>>>

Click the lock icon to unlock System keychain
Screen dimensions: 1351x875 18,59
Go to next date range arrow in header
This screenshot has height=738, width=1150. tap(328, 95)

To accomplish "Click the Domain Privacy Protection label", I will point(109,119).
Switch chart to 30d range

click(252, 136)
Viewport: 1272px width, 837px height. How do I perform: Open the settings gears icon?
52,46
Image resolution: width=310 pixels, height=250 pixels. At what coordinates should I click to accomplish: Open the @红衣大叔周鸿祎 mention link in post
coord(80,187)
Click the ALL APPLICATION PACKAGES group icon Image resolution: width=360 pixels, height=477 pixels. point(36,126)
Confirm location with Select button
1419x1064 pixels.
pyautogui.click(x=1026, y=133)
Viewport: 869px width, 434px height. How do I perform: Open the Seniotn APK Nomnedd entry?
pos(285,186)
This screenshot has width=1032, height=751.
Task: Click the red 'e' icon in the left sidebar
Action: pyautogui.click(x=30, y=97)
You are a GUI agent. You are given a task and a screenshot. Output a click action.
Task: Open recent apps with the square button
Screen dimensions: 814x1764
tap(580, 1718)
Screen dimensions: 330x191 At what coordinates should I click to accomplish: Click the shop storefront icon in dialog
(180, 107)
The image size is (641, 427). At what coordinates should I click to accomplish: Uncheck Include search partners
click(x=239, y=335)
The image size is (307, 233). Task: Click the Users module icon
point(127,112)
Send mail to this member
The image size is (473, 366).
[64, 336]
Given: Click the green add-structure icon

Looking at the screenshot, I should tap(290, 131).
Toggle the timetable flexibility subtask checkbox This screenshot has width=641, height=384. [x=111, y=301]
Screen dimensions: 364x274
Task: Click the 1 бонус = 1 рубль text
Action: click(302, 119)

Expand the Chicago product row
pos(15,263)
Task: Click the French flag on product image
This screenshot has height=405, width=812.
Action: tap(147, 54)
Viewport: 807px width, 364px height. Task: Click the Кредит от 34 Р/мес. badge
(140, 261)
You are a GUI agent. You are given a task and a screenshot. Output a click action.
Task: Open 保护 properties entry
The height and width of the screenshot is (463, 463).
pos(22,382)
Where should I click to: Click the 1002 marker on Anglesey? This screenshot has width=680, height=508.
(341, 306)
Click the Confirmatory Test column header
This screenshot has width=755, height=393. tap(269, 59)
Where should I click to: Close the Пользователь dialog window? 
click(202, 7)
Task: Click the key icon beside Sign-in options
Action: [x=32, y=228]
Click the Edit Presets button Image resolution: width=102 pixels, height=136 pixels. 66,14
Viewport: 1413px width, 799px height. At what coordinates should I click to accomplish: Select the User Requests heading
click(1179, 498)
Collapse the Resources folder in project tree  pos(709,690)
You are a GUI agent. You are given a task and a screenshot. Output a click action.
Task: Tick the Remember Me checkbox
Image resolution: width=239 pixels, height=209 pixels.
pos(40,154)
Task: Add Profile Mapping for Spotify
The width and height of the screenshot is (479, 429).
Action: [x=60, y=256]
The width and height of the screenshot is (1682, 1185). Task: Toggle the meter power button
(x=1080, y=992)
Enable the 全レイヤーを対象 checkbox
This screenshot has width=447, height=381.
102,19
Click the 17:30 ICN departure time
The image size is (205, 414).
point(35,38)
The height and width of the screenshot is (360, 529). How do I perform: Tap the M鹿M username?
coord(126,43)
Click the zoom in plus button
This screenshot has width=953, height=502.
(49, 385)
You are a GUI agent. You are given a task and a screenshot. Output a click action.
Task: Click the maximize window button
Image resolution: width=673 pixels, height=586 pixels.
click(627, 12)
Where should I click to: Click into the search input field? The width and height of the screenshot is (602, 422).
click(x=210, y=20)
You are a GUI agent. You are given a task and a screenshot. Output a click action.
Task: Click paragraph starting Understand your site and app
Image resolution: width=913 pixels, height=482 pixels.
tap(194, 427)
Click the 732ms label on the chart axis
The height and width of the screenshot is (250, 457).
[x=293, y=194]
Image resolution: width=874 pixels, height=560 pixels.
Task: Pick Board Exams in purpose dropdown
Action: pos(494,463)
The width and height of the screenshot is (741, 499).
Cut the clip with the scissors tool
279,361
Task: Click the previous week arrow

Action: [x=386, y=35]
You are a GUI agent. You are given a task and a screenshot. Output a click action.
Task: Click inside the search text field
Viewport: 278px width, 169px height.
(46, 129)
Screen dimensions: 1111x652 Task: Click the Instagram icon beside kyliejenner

<<<

Set every entry down once more, exactly as written above.

Click the lock icon to unlock System keychain
Screen dimensions: 1351x875 18,59
Go to next date range arrow in header
This screenshot has height=738, width=1150. tap(328, 95)

To accomplish "Click the Domain Privacy Protection label", I will point(109,119).
Switch chart to 30d range

click(252, 136)
Viewport: 1272px width, 837px height. How do I perform: Open the settings gears icon?
52,46
Image resolution: width=310 pixels, height=250 pixels. At what coordinates should I click to accomplish: Open the @红衣大叔周鸿祎 mention link in post
coord(80,187)
Click the ALL APPLICATION PACKAGES group icon Image resolution: width=360 pixels, height=477 pixels. point(36,126)
Confirm location with Select button
1419x1064 pixels.
pyautogui.click(x=1026, y=133)
Viewport: 869px width, 434px height. How do I perform: Open the Seniotn APK Nomnedd entry?
pos(285,186)
This screenshot has width=1032, height=751.
Task: Click the red 'e' icon in the left sidebar
Action: pyautogui.click(x=30, y=97)
You are a GUI agent. You are given a task and a screenshot. Output a click action.
Task: Open recent apps with the square button
Screen dimensions: 814x1764
tap(580, 1718)
Screen dimensions: 330x191 At what coordinates should I click to accomplish: Click the shop storefront icon in dialog
(180, 107)
The image size is (641, 427). At what coordinates should I click to accomplish: Uncheck Include search partners
click(x=239, y=335)
The image size is (307, 233). Task: Click the Users module icon
point(127,112)
Send mail to this member
The image size is (473, 366).
[64, 336]
Given: Click the green add-structure icon

Looking at the screenshot, I should tap(290, 131).
Toggle the timetable flexibility subtask checkbox This screenshot has width=641, height=384. [x=111, y=301]
Screen dimensions: 364x274
Task: Click the 1 бонус = 1 рубль text
Action: click(302, 119)

Expand the Chicago product row
pos(15,263)
Task: Click the French flag on product image
This screenshot has height=405, width=812.
Action: tap(147, 54)
Viewport: 807px width, 364px height. Task: Click the Кредит от 34 Р/мес. badge
(140, 261)
You are a GUI agent. You are given a task and a screenshot. Output a click action.
Task: Open 保护 properties entry
The height and width of the screenshot is (463, 463).
pos(22,382)
Where should I click to: Click the 1002 marker on Anglesey? This screenshot has width=680, height=508.
(341, 306)
Click the Confirmatory Test column header
This screenshot has width=755, height=393. tap(269, 59)
Where should I click to: Close the Пользователь dialog window? 
click(202, 7)
Task: Click the key icon beside Sign-in options
Action: [x=32, y=228]
Click the Edit Presets button Image resolution: width=102 pixels, height=136 pixels. 66,14
Viewport: 1413px width, 799px height. At what coordinates should I click to accomplish: Select the User Requests heading
click(1179, 498)
Collapse the Resources folder in project tree  pos(709,690)
You are a GUI agent. You are given a task and a screenshot. Output a click action.
Task: Tick the Remember Me checkbox
Image resolution: width=239 pixels, height=209 pixels.
pos(40,154)
Task: Add Profile Mapping for Spotify
The width and height of the screenshot is (479, 429).
Action: [x=60, y=256]
The width and height of the screenshot is (1682, 1185). Task: Toggle the meter power button
(x=1080, y=992)
Enable the 全レイヤーを対象 checkbox
This screenshot has width=447, height=381.
102,19
Click the 17:30 ICN departure time
The image size is (205, 414).
point(35,38)
The height and width of the screenshot is (360, 529). How do I perform: Tap the M鹿M username?
coord(126,43)
Click the zoom in plus button
This screenshot has width=953, height=502.
(49, 385)
You are a GUI agent. You are given a task and a screenshot. Output a click action.
Task: Click the maximize window button
Image resolution: width=673 pixels, height=586 pixels.
click(627, 12)
Where should I click to: Click into the search input field? The width and height of the screenshot is (602, 422).
click(x=210, y=20)
You are a GUI agent. You are given a task and a screenshot. Output a click action.
Task: Click paragraph starting Understand your site and app
Image resolution: width=913 pixels, height=482 pixels.
tap(194, 427)
Click the 732ms label on the chart axis
The height and width of the screenshot is (250, 457).
[x=293, y=194]
Image resolution: width=874 pixels, height=560 pixels.
Task: Pick Board Exams in purpose dropdown
Action: pos(494,463)
The width and height of the screenshot is (741, 499).
Cut the clip with the scissors tool
279,361
Task: Click the previous week arrow

Action: [x=386, y=35]
You are a GUI agent. You are given a task and a screenshot. Output a click action.
Task: Click inside the search text field
Viewport: 278px width, 169px height.
(46, 129)
Screen dimensions: 1111x652 Task: Click the Instagram icon beside kyliejenner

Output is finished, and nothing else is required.